Dass der Chef der Biomarke Rapunzel das Virus für ein intelligentes Wesen hält, dem man sich nicht in den Weg stellen sollte, kann nur Leute überraschen, die nie in eines der Blättchen geschaut haben, die im Bioladen ausliegen. Wer an die segensreiche Wirkung von Bergkristallen glaubt, der hält auch Zuckerkugeln für eine angemessene Antwort auf alles. Eine Freundin schrieb neulich auf Twitter, sie werfe in Diskussionen mit Globuli-Anhängern gerne ein, dass man Globuli nur in gerader Anzahl einnehmen dürfe. Bisher habe jeder Anhänger längere Zeit überlegt und dann gesagt, dass er das noch nicht gewusst habe.
Es sind immer die anderen verrückt. Oder wie Descartes anmerkte: Nichts ist gerechter verteilt als der Verstand – jeder glaubt, dass er genug davon besitze. 60 Prozent der Deutschen würden bei einer Covid-19-Erkrankung zu homöopathischen Mitteln greifen. 42 Prozent fänden es außerdem begrüßenswert, wenn die Politik im Kampf gegen das Virus nicht nur konventionelle Forschungsprojekte fördern würde. Im Zweifel handelt es sich um dieselben Leute, die am Wochenende die Nase über die Spinner rümpfen, die sich in Stuttgart und Berlin versammeln, um zum Widerstand gegen das Corona-Regime der Kanzlerin aufzurufen.
Ich habe nichts gegen Homöopathie. Es ist eine faszinierende Parallelwelt. Wo sonst auf Gottes Erdenrund ist es möglich, dass eine Substanz wirksamer wird, je stärker man sie verdünnt? Vielleicht sollte man den Homöopathen die Lösung der Energiekrise anvertrauen. Ich würde es auf einen Versuch ankommen lassen. Je weniger Benzin Sie in den Tank geben, desto weiter können Sie fahren. Genial! Ich hege nur gewisse Zweifel, ob sich der Glaube an die Wunderkraft der Potenzierung wirklich mit dem Slogan „Unite behind the Science“ verträgt, den sie im grünen Milieu adaptiert haben.
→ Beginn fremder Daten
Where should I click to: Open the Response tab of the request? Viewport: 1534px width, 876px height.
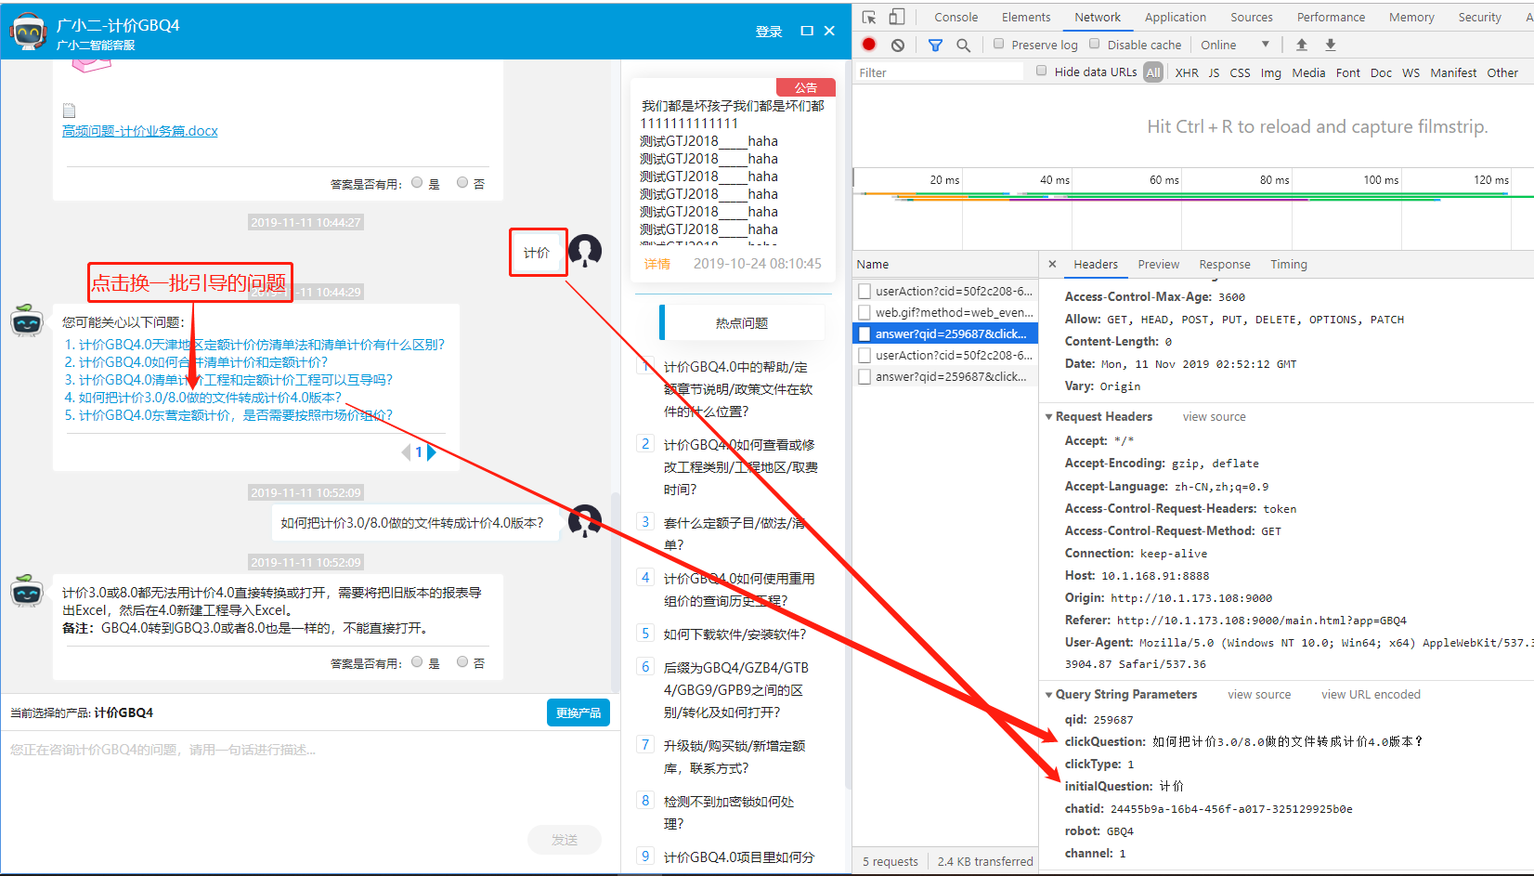pyautogui.click(x=1224, y=265)
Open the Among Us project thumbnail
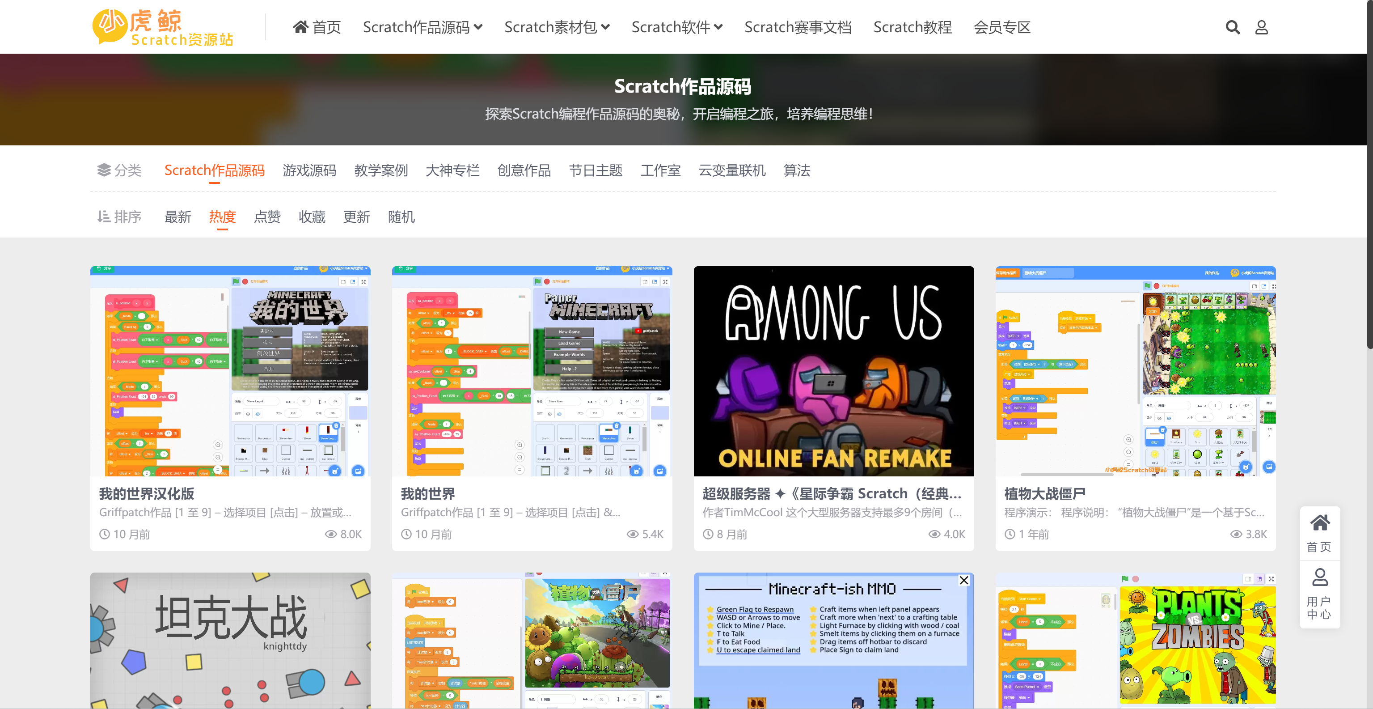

Manche erwarten, dass die Corona-Bewegung der AfD neuen Schub verleihen könnte. Ich bin mir da nicht so sicher. Was wäre die politische Forderung? In der Flüchtlingskrise war das klar: Grenzen dicht und alle Flüchtlinge wieder abschieben. Aber diesmal? Handymasten kippen? Mundschutzpflicht beenden sofort? Wut allein macht noch keine Bewegung. Man muss die Wut einem Ziel zuführen, damit daraus Politik entsteht.
Bis das Ziel gefunden ist, bestelle ich mir jetzt erst einmal den Hildegard Orgonakkumulator, den man derzeit günstig über Ebay erwerben kann. „Orgonenergie fördert den Aufbau von Lebensstrukturen“, heißt es in dem 1995 beim Verlag Zweitausendeins erschienenen Buch „Der Orgonakku-mulator“ von James DeMeo. „Sie sorgt für tiefere Atmung, höheres Energieniveau, größere Aktivität und Lebendigkeit, Stärkung von Widerstandskräften.“
Die Orgontheorie geht auf den Psychoanalytiker Wilhelm Reich zurück, der schon bei den Achtundsechzigern hoch im Kurs stand. Manches gerät eben nie aus der Mode.